7. Best Practices and Pitfalls

  • Use importlib: Prefer over __import__ for dynamic imports.
  • Avoid import *: Pollutes namespace and makes code unclear.
  • Relative Imports: Use in packages; absolute imports elsewhere.
  • Pitfalls:

    • Circular imports cause AttributeError—restructure code.
    • sys.modules cache can cause stale imports—use reload().
    • Import hooks are advanced—use sparingly.
    • __init__.py required for packages (Python < 3.3).
  • Performance: Imports are cached—first import is slower.

20. Serialization

Serialization converts Python objects to formats suitable for storage or transmission. Python provides several serialization mechanisms, each with different trade-offs.

1. Pickle: Python Native Serialization

pickle serializes Python objects to binary format:

import pickle

# Serialize
data = {'name': 'Alice', 'age': 30, 'scores': [85, 90, 88]}
with open('data.pkl', 'wb') as f:
    pickle.dump(data, f)

# Deserialize
with open('data.pkl', 'rb') as f:
    loaded_data = pickle.load(f)
print(loaded_data)  # {'name': 'Alice', 'age': 30, 'scores': [85, 90, 88]}

# In-memory serialization
serialized = pickle.dumps(data)
loaded = pickle.loads(serialized)

Security Warning: Only unpickle data from trusted sources—pickle can execute arbitrary code!

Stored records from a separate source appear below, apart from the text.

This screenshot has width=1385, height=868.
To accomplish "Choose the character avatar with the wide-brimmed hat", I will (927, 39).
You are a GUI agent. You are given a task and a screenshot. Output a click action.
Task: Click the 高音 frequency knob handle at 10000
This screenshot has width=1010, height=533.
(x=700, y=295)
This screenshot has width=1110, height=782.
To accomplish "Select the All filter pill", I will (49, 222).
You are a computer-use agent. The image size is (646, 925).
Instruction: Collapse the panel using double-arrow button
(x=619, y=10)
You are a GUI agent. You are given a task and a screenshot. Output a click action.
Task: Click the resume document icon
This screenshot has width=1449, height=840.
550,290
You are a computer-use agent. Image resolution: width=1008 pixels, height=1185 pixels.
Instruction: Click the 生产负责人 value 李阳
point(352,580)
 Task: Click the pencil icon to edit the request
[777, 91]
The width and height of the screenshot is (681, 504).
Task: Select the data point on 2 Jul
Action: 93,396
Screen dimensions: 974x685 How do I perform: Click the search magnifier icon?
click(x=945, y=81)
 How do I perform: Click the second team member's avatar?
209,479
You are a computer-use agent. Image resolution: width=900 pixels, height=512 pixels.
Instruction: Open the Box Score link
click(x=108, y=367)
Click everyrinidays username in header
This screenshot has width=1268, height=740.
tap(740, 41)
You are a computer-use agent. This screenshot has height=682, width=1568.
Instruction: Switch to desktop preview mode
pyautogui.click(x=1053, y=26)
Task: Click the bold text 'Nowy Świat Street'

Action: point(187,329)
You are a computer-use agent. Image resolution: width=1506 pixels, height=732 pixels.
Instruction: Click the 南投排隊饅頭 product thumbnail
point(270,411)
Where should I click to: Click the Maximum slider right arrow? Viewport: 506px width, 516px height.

2. JSON: Text-Based Serialization

JSON is human-readable and language-agnostic:

import json

# Serialize
data = {'name': 'Alice', 'age': 30, 'scores': [85, 90, 88]}
json_str = json.dumps(data)
print(json_str)  # {"name": "Alice", "age": 30, "scores": [85, 90, 88]}

# Deserialize
loaded = json.loads(json_str)
print(loaded)  # {'name': 'Alice', 'age': 30, 'scores': [85, 90, 88]}

# With files
with open('data.json', 'w') as f:
    json.dump(data, f, indent=2)  # Pretty print

with open('data.json', 'r') as f:
    loaded = json.load(f)
Custom JSON Encoders
import json
from datetime import datetime

class DateTimeEncoder(json.JSONEncoder):
    def default(self, obj):
        if isinstance(obj, datetime):
            return obj.isoformat()
        return super().default(obj)

data = {'timestamp': datetime.now()}
json_str = json.dumps(data, cls=DateTimeEncoder)
print(json_str)  # {"timestamp": "2023-12-25T10:30:45.123456"}

3. Advanced Serialization

Protocol Buffers (protobuf)
# Requires: pip install protobuf
# Define schema in .proto file, then:
# protoc --python_out=. schema.proto

# import schema_pb2
# message = schema_pb2.Person()
# message.name = "Alice"
# message.age = 30
# serialized = message.SerializeToString()
MessagePack: Binary JSON
# Requires: pip install msgpack
import msgpack

data = {'name': 'Alice', 'age': 30}
packed = msgpack.packb(data)
unpacked = msgpack.unpackb(packed)
print(unpacked)  # {'name': 'Alice', 'age': 30}

4. Serialization with Dataclasses

from dataclasses import dataclass, asdict
import json

@dataclass
class Person:
    name: str
    age: int
    scores: list

p = Person('Alice', 30, [85, 90, 88])

# Convert to dict
data = asdict(p)
json_str = json.dumps(data)

# From JSON
loaded_dict = json.loads(json_str)
p2 = Person(**loaded_dict)

5. Best Practices and Pitfalls

  • JSON: Use for human-readable, cross-language data.
  • Pickle: Use for Python-only, trusted data.
  • Security: Never unpickle untrusted data.
  • Pitfalls:

    • Pickle version compatibility—use same Python version.
    • JSON doesn't support all Python types—use custom encoders.
    • Large objects—consider streaming or chunking.
    • Circular references—handle with custom serializers.
  • Performance: Pickle is faster; JSON is more portable.